Common Variable Immunodeficiency (CVID) is associated with a broad spectrum of symptoms related to infections, chronic lung diseases, autoimmune diseases, and tumors. The mean age of diagnosis is 29 years for males and 33 years for females.1 The 20-year survival rate after diagnosis of this condition is 64% for males and 67% for females.1 Patients with CVID are at an increased risk of malignancy, especially lymphoma and gastric cancers. An increased risk of gastric cancer in patients with CVIDs was recognized in 1985, when a prospective study of 220 patients with CVIDs followed for 11 years reported a 47-fold increased risk although only 7 patients were diagnosed to have gastric malignancy.2  Outcome study of large CVID cohort  followed for a median period of  7 years  found that the absolute risk  of gastric carcinoma is low.1 The Oxford database studies showed that from a total of 116 patients with CVIDs only one patient was diagnosed to have gastric adenocarcinoma.3 The mechanisms underlying an increased frequency of gastric cancer in CVIDs are not understood.
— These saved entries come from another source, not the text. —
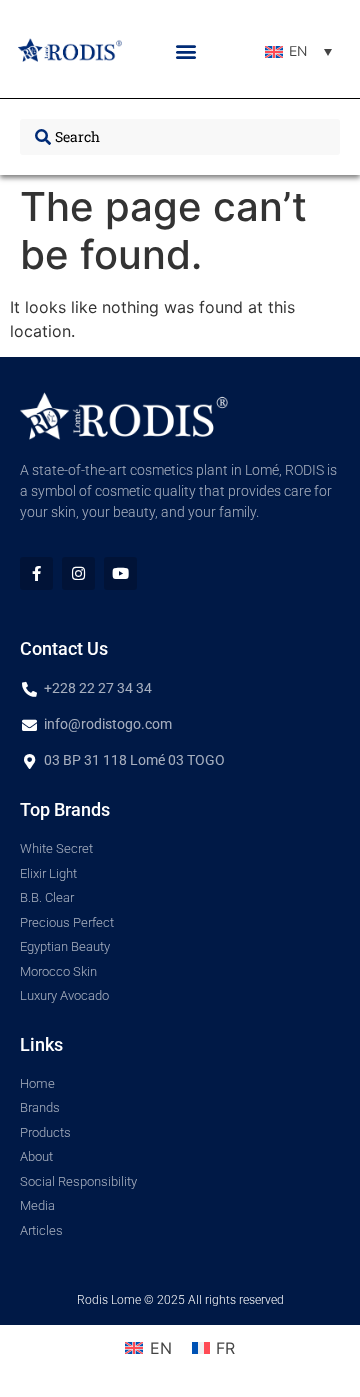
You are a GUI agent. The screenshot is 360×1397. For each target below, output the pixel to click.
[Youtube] (120, 573)
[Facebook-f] (36, 573)
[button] (186, 51)
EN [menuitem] (298, 51)
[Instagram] (78, 573)
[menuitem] (298, 51)
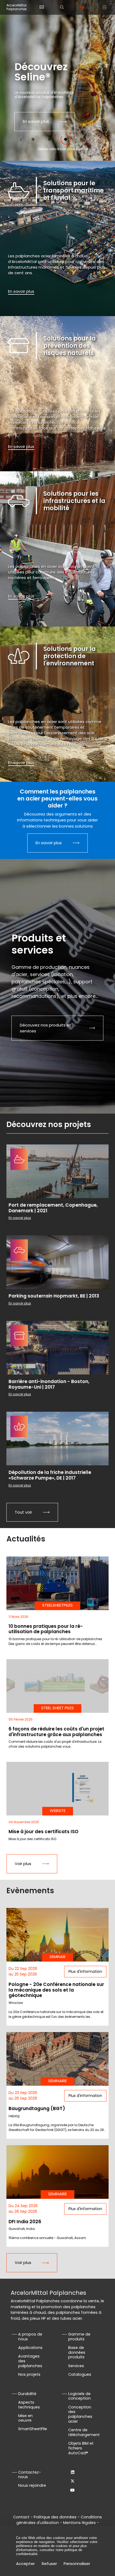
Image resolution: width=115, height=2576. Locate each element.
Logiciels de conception (79, 2396)
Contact (21, 2517)
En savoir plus (36, 121)
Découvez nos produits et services (45, 1028)
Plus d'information (85, 1971)
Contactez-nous (29, 2475)
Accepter (25, 2564)
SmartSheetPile (32, 2429)
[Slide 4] (81, 139)
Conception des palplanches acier (80, 2414)
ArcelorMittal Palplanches (16, 7)
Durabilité (27, 2393)
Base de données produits (76, 2352)
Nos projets (29, 2374)
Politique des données (55, 2517)
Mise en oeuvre (25, 2418)
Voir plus (23, 1863)
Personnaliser (77, 2564)
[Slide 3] (65, 139)
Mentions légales (79, 2522)
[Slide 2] (49, 139)
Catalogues (79, 2374)
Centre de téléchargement (84, 2432)
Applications (30, 2347)
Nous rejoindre (32, 2485)
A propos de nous (30, 2337)
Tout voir (23, 1512)
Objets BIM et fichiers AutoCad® (81, 2448)
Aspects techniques (29, 2405)
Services (76, 2366)
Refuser (49, 2564)
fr (82, 7)
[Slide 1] (33, 139)
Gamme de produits (79, 2337)
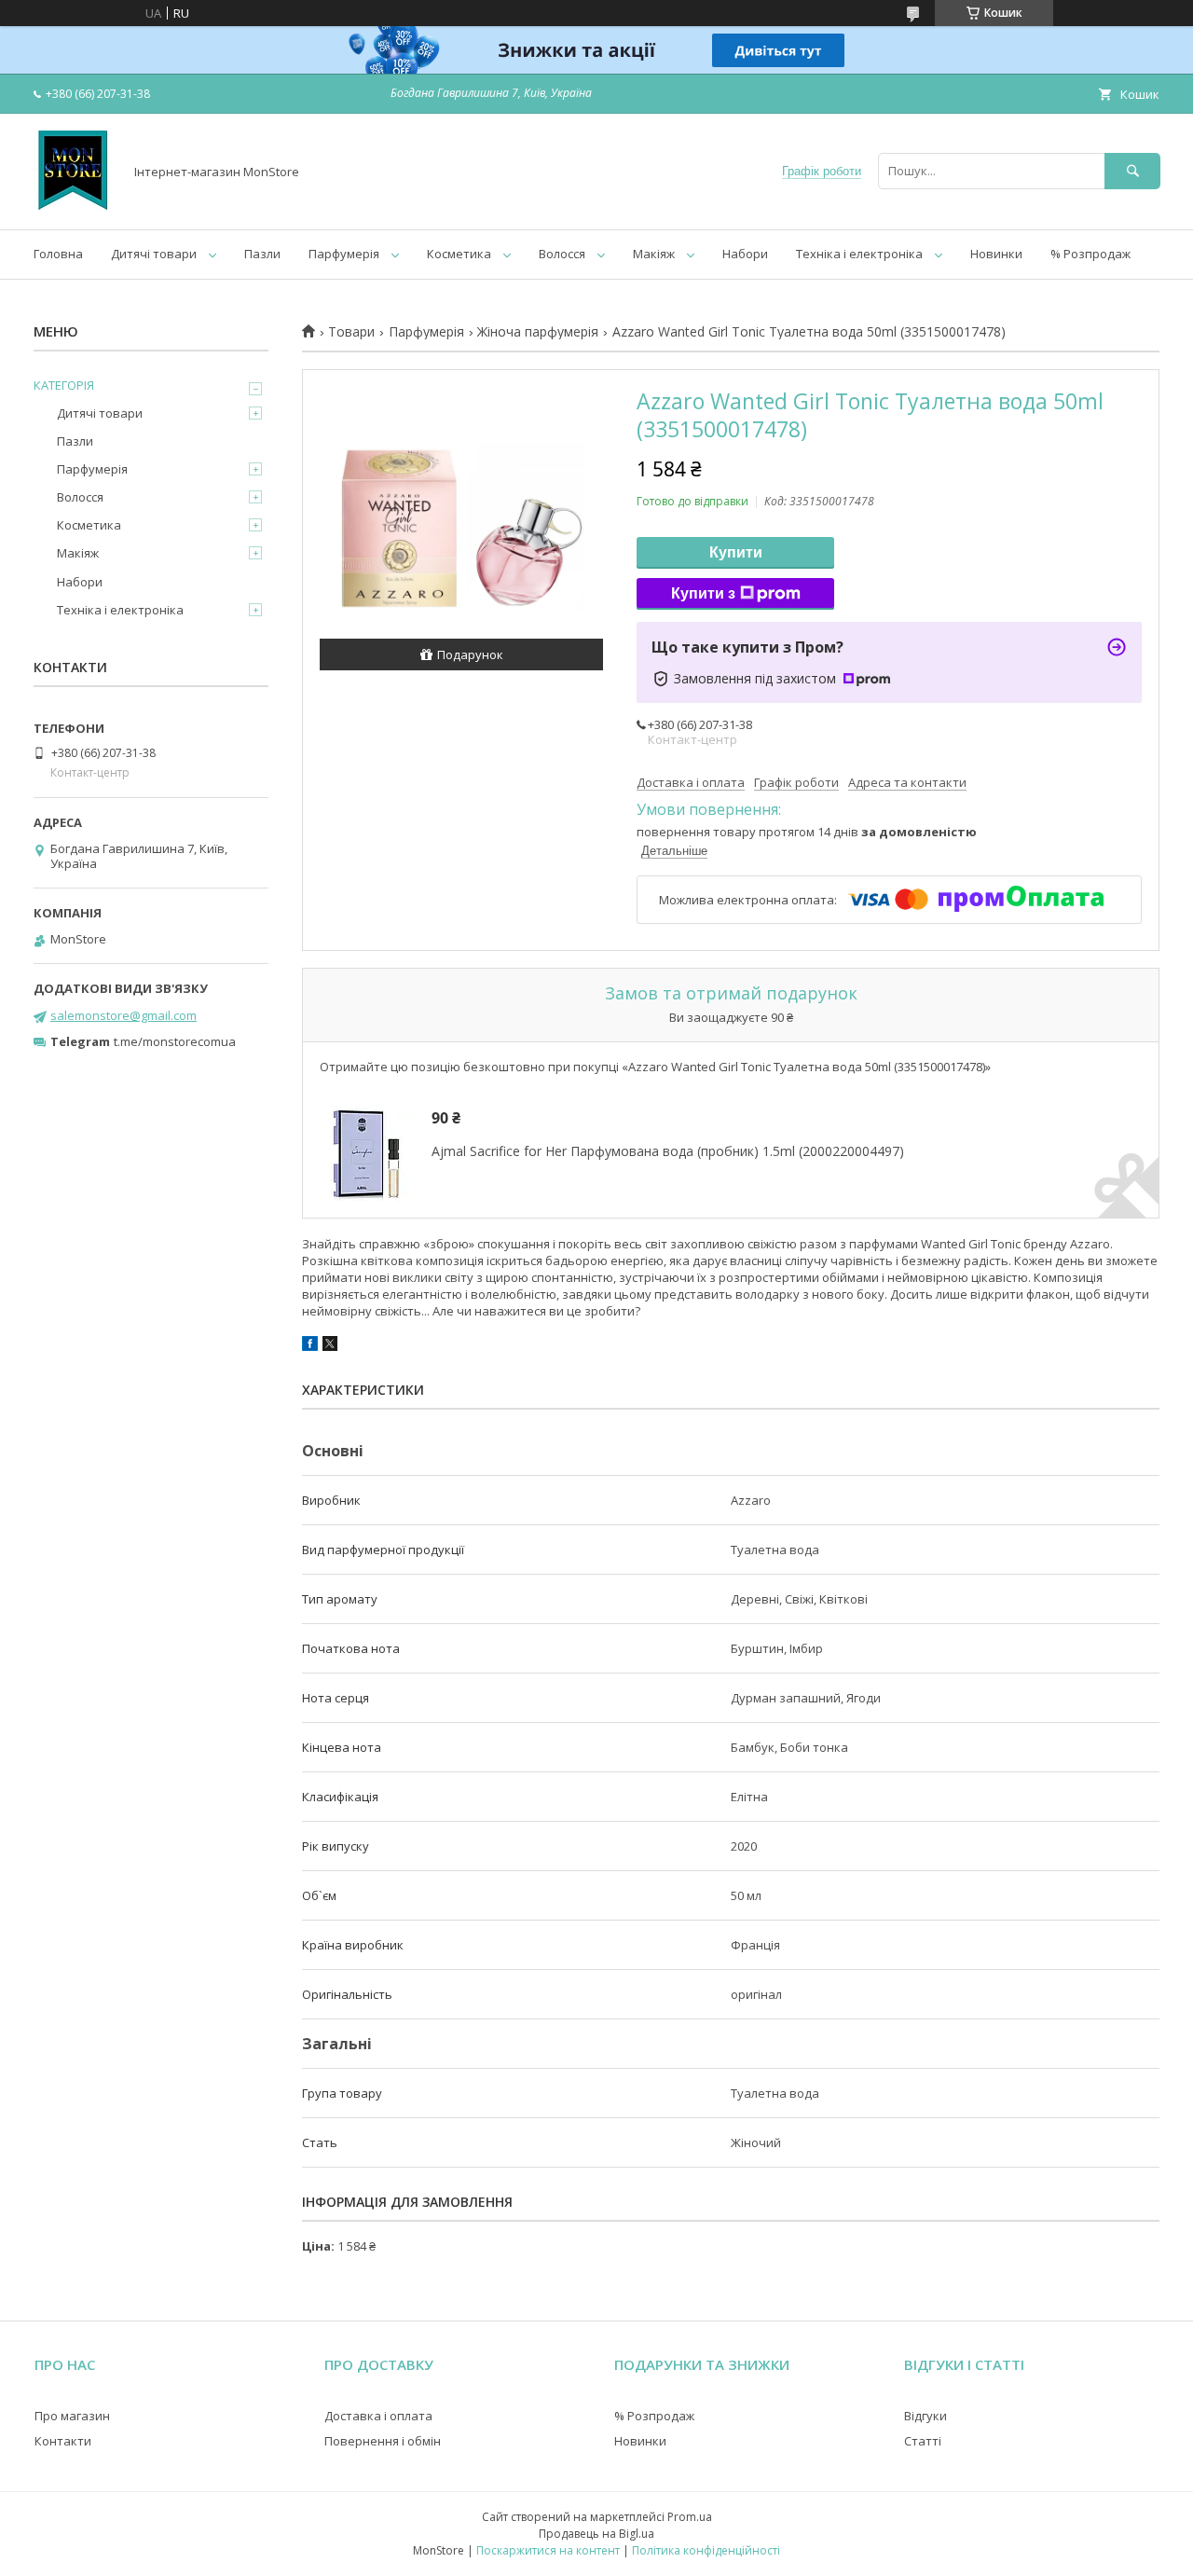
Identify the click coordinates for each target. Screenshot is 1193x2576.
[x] (329, 1346)
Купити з (703, 593)
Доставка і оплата (378, 2415)
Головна (58, 253)
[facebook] (310, 1346)
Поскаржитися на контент (548, 2550)
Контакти (62, 2440)
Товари (351, 331)
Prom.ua (689, 2517)
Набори (745, 253)
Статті (922, 2440)
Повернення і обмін (382, 2440)
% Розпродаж (1090, 253)
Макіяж (654, 253)
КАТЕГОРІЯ (64, 385)
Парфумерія (344, 253)
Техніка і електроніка (859, 253)
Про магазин (72, 2415)
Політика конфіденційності (706, 2550)
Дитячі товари (154, 253)
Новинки (996, 253)
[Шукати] (1132, 171)
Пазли (262, 253)
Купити (735, 552)
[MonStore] (73, 205)
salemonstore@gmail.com (123, 1015)
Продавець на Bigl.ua (596, 2534)
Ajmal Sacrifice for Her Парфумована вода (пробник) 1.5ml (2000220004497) (668, 1151)
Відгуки (925, 2415)
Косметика (459, 253)
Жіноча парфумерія (537, 331)
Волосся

It is hypothesized that H. pylori plays a role in the gastric carcinogenesis of patients with CVID.4 In 1999, Zullo et al studied gastric pathology in patients with CVID and reported 14 of 34 patients had H. pylori infection, 80% of which was associated with chronic atrophic gastritis.4 In this series, two of 34 had neoplasia (one adenocarcinoma and one highgrade dysplasia), consistent with an increased risk of gastric cancer in CVIDs. Autoimmunity is a well-recognized complication of CVIDs.  In one study, 69 patients evaluated over a period of 10 years, 22 (31.9%)patients were diagnosed to have 13 autoimmune diseases, most frequent being the hematological disorders and hypothyroidism.  Three (4.3%) patients developed B cell lymphoma, four (5.8%) hadstomach adenocarcinoma and one breast cancer.5 Our case emphasizeson surveillance of CVID patients for gastric cancer, with a shorter follow up duration, which may present at an early age and need for combined multi institutional efforts for formulating guidelines for the same.